DATA PROVIDED Start Marker

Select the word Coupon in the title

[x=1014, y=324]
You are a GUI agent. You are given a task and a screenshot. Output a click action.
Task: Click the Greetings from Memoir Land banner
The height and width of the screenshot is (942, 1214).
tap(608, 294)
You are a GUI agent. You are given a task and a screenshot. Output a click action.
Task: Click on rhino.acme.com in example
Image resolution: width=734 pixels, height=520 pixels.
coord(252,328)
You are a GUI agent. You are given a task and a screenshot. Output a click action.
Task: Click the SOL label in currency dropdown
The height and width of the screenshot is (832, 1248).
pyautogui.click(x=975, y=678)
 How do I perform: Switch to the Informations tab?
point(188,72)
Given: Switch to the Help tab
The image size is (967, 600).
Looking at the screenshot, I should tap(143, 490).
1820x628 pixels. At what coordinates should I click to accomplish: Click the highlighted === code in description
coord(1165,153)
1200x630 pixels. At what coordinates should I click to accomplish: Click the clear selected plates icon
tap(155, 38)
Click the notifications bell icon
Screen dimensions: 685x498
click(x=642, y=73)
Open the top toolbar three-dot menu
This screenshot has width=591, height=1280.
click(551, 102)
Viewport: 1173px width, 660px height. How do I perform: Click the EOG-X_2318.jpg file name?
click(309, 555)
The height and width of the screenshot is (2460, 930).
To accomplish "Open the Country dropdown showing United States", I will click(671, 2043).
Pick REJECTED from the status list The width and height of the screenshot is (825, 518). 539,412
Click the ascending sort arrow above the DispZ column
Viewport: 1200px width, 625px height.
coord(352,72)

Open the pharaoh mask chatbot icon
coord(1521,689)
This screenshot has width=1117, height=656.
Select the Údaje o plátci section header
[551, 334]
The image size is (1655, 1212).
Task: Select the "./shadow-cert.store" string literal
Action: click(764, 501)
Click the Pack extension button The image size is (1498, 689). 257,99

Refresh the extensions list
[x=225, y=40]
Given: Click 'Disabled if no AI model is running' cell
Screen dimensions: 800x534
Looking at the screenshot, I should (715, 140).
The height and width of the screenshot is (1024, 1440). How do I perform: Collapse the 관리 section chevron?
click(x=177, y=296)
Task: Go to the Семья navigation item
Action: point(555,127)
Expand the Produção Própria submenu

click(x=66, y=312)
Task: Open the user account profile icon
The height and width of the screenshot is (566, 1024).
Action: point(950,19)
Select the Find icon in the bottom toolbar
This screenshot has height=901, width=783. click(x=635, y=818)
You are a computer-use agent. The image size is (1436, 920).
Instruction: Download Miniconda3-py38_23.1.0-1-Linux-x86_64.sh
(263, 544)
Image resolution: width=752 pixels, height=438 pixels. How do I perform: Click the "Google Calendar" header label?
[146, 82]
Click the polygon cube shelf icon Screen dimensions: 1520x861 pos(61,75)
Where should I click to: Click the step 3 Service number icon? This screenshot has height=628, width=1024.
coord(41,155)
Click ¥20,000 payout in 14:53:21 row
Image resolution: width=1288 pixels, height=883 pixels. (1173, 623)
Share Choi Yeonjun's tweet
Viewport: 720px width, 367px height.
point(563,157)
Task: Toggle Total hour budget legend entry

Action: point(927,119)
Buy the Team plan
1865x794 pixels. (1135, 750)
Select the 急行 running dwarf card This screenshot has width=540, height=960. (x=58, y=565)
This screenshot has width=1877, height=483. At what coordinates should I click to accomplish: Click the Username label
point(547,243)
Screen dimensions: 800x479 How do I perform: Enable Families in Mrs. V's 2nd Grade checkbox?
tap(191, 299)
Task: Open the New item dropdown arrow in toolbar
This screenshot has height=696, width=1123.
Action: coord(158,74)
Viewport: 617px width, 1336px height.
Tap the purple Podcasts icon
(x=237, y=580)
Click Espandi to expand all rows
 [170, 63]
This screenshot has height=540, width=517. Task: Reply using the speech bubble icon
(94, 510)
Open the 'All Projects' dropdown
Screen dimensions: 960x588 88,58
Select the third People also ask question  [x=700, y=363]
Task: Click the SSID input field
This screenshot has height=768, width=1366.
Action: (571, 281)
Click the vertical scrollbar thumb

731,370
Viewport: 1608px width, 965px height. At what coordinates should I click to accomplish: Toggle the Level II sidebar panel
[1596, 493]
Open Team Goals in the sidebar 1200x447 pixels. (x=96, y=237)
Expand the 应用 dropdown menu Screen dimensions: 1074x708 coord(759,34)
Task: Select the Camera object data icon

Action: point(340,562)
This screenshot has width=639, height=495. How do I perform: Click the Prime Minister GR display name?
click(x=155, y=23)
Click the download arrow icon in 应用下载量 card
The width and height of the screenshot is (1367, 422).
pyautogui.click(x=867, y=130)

DATA PROVIDED End Marker

- BRIEF
The listing above is to be written out again word for word.

- TASK RESULT
Select the word Coupon in the title

[x=1014, y=324]
You are a GUI agent. You are given a task and a screenshot. Output a click action.
Task: Click the Greetings from Memoir Land banner
The height and width of the screenshot is (942, 1214).
tap(608, 294)
You are a GUI agent. You are given a task and a screenshot. Output a click action.
Task: Click on rhino.acme.com in example
Image resolution: width=734 pixels, height=520 pixels.
coord(252,328)
You are a GUI agent. You are given a task and a screenshot. Output a click action.
Task: Click the SOL label in currency dropdown
The height and width of the screenshot is (832, 1248).
pyautogui.click(x=975, y=678)
 How do I perform: Switch to the Informations tab?
point(188,72)
Given: Switch to the Help tab
The image size is (967, 600).
Looking at the screenshot, I should tap(143, 490).
1820x628 pixels. At what coordinates should I click to accomplish: Click the highlighted === code in description
coord(1165,153)
1200x630 pixels. At what coordinates should I click to accomplish: Click the clear selected plates icon
tap(155, 38)
Click the notifications bell icon
Screen dimensions: 685x498
click(x=642, y=73)
Open the top toolbar three-dot menu
This screenshot has width=591, height=1280.
click(551, 102)
Viewport: 1173px width, 660px height. How do I perform: Click the EOG-X_2318.jpg file name?
click(309, 555)
The height and width of the screenshot is (2460, 930).
To accomplish "Open the Country dropdown showing United States", I will click(671, 2043).
Pick REJECTED from the status list The width and height of the screenshot is (825, 518). 539,412
Click the ascending sort arrow above the DispZ column
Viewport: 1200px width, 625px height.
coord(352,72)

Open the pharaoh mask chatbot icon
coord(1521,689)
This screenshot has width=1117, height=656.
Select the Údaje o plátci section header
[551, 334]
The image size is (1655, 1212).
Task: Select the "./shadow-cert.store" string literal
Action: click(764, 501)
Click the Pack extension button The image size is (1498, 689). 257,99

Refresh the extensions list
[x=225, y=40]
Given: Click 'Disabled if no AI model is running' cell
Screen dimensions: 800x534
Looking at the screenshot, I should (715, 140).
The height and width of the screenshot is (1024, 1440). How do I perform: Collapse the 관리 section chevron?
click(x=177, y=296)
Task: Go to the Семья navigation item
Action: point(555,127)
Expand the Produção Própria submenu

click(x=66, y=312)
Task: Open the user account profile icon
The height and width of the screenshot is (566, 1024).
Action: point(950,19)
Select the Find icon in the bottom toolbar
This screenshot has height=901, width=783. click(x=635, y=818)
You are a computer-use agent. The image size is (1436, 920).
Instruction: Download Miniconda3-py38_23.1.0-1-Linux-x86_64.sh
(263, 544)
Image resolution: width=752 pixels, height=438 pixels. How do I perform: Click the "Google Calendar" header label?
[146, 82]
Click the polygon cube shelf icon Screen dimensions: 1520x861 pos(61,75)
Where should I click to: Click the step 3 Service number icon? This screenshot has height=628, width=1024.
coord(41,155)
Click ¥20,000 payout in 14:53:21 row
Image resolution: width=1288 pixels, height=883 pixels. (1173, 623)
Share Choi Yeonjun's tweet
Viewport: 720px width, 367px height.
point(563,157)
Task: Toggle Total hour budget legend entry

Action: point(927,119)
Buy the Team plan
1865x794 pixels. (1135, 750)
Select the 急行 running dwarf card This screenshot has width=540, height=960. (x=58, y=565)
This screenshot has width=1877, height=483. At what coordinates should I click to accomplish: Click the Username label
point(547,243)
Screen dimensions: 800x479 How do I perform: Enable Families in Mrs. V's 2nd Grade checkbox?
tap(191, 299)
Task: Open the New item dropdown arrow in toolbar
This screenshot has height=696, width=1123.
Action: coord(158,74)
Viewport: 617px width, 1336px height.
Tap the purple Podcasts icon
(x=237, y=580)
Click Espandi to expand all rows
 [170, 63]
This screenshot has height=540, width=517. Task: Reply using the speech bubble icon
(94, 510)
Open the 'All Projects' dropdown
Screen dimensions: 960x588 88,58
Select the third People also ask question  [x=700, y=363]
Task: Click the SSID input field
This screenshot has height=768, width=1366.
Action: (571, 281)
Click the vertical scrollbar thumb

731,370
Viewport: 1608px width, 965px height. At what coordinates should I click to accomplish: Toggle the Level II sidebar panel
[1596, 493]
Open Team Goals in the sidebar 1200x447 pixels. (x=96, y=237)
Expand the 应用 dropdown menu Screen dimensions: 1074x708 coord(759,34)
Task: Select the Camera object data icon

Action: point(340,562)
This screenshot has width=639, height=495. How do I perform: Click the Prime Minister GR display name?
click(x=155, y=23)
Click the download arrow icon in 应用下载量 card
The width and height of the screenshot is (1367, 422).
pyautogui.click(x=867, y=130)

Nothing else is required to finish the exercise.